What to work on
From the listing, collect all lines containing the word "computer".

[Data for this exercise]

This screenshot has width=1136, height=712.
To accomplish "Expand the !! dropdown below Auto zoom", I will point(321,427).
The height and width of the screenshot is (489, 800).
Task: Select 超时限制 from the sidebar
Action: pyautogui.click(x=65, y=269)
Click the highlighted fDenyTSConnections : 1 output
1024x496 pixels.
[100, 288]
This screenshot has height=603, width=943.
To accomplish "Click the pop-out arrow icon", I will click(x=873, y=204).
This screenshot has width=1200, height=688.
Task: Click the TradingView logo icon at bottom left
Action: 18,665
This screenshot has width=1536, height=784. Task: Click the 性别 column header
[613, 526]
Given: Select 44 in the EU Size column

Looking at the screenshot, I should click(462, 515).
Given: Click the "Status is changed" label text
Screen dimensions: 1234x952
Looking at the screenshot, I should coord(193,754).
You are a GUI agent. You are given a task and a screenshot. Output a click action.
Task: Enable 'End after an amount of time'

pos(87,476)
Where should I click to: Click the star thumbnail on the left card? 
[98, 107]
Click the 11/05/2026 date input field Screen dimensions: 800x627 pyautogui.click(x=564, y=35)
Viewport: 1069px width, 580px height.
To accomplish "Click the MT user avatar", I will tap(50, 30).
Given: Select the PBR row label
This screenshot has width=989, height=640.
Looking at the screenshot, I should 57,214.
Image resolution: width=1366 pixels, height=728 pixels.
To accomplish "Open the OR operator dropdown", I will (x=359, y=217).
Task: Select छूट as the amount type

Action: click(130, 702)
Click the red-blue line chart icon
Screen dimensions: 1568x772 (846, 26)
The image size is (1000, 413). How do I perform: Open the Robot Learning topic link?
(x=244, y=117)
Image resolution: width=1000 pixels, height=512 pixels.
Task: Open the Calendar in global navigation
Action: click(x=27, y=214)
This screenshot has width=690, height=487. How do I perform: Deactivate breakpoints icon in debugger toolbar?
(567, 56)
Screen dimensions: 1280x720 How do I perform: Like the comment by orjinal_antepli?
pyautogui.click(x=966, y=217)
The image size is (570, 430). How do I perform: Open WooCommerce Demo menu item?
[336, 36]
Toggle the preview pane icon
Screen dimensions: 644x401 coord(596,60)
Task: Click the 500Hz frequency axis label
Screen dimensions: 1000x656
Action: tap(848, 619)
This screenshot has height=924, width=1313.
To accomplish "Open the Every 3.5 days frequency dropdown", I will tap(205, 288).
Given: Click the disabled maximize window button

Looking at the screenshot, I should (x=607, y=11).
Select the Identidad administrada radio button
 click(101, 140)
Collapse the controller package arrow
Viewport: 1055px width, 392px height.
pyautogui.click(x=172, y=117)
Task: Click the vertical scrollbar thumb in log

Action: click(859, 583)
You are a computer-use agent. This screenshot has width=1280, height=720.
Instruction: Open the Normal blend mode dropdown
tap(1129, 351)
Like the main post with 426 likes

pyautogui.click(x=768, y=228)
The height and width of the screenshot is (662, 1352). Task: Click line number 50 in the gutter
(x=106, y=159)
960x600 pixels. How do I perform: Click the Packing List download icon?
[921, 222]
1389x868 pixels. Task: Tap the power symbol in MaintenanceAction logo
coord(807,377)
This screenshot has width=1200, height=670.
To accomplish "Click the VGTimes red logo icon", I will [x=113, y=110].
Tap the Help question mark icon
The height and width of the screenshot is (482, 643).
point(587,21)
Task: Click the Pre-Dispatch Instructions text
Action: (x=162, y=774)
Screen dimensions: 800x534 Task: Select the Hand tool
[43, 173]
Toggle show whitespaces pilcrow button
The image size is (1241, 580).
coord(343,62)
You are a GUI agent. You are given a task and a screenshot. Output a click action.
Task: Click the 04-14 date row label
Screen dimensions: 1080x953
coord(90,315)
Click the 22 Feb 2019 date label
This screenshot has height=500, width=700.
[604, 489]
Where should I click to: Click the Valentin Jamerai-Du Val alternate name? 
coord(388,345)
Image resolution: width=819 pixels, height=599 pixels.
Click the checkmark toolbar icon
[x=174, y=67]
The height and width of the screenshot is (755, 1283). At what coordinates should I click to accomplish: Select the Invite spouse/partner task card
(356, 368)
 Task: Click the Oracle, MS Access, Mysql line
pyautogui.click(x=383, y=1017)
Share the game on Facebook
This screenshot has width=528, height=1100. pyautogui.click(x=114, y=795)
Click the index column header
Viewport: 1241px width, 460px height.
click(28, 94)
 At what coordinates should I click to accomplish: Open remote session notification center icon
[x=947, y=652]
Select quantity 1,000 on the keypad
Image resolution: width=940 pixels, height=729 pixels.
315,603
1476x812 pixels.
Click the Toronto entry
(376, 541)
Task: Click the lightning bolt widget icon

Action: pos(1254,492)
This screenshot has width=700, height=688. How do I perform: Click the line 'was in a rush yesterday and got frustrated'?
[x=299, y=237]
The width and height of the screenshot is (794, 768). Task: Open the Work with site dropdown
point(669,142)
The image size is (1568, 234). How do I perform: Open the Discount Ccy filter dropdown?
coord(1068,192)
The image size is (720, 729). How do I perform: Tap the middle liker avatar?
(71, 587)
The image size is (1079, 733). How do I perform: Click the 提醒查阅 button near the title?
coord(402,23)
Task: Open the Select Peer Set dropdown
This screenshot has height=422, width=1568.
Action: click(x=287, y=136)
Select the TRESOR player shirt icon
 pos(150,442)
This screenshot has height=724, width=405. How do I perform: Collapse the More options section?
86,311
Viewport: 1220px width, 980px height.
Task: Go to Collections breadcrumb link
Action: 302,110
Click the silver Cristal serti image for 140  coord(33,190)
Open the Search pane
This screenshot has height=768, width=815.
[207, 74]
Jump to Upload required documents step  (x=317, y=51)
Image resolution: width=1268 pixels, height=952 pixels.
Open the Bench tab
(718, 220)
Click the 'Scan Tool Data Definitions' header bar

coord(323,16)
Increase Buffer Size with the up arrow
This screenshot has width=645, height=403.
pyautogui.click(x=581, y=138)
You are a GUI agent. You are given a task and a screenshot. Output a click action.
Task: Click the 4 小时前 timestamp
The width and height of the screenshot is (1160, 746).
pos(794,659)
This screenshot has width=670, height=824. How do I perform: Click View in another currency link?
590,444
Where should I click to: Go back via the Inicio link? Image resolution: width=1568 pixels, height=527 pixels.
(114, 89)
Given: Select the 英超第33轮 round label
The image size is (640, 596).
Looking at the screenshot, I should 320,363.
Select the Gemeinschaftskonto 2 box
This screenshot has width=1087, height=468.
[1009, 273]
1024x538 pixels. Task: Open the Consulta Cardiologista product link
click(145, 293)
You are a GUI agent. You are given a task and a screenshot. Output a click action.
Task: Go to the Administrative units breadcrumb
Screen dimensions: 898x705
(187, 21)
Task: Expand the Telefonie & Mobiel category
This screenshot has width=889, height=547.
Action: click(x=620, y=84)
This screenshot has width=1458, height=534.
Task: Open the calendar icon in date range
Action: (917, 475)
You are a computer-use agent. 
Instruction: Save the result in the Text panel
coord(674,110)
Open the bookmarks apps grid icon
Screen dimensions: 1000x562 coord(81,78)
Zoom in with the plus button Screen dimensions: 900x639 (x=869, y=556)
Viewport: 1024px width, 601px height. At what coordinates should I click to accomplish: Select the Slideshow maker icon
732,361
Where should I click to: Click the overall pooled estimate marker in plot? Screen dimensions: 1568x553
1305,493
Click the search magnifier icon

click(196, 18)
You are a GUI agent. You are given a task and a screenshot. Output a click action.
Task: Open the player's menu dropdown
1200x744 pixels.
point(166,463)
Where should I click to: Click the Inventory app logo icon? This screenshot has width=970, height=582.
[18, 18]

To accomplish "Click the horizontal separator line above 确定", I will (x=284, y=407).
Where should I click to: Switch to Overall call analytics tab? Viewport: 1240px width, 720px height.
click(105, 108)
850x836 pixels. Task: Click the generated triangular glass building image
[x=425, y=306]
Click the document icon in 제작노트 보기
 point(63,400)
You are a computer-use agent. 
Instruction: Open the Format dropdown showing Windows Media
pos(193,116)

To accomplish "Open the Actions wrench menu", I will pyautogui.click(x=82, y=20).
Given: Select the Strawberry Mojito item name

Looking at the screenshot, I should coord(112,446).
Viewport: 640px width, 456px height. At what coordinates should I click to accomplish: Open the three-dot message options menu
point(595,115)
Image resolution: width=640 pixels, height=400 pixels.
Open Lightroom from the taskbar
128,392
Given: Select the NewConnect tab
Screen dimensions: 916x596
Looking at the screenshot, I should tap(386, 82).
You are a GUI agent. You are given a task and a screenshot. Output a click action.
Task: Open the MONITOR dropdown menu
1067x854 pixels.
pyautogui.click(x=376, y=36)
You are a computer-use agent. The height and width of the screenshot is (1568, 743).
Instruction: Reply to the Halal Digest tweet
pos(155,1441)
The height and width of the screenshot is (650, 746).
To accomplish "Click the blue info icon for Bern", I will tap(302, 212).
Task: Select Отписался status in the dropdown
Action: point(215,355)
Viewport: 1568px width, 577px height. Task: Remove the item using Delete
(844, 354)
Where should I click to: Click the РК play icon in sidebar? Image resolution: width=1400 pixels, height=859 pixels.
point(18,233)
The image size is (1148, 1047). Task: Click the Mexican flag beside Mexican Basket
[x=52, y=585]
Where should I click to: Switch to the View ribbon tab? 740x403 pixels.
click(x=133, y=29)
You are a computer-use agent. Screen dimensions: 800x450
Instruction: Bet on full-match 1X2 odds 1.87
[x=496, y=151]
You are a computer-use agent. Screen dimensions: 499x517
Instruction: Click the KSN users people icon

[/Data for this exercise]

Written answer
You are a computer-use agent. This screenshot has width=1280, height=720.
You are a computer-use agent. 
You are a computer-use agent. 
You are a computer-use agent. The height and width of the screenshot is (1568, 743).
You are a computer-use agent. Screen dimensions: 800x450
You are a computer-use agent. Screen dimensions: 499x517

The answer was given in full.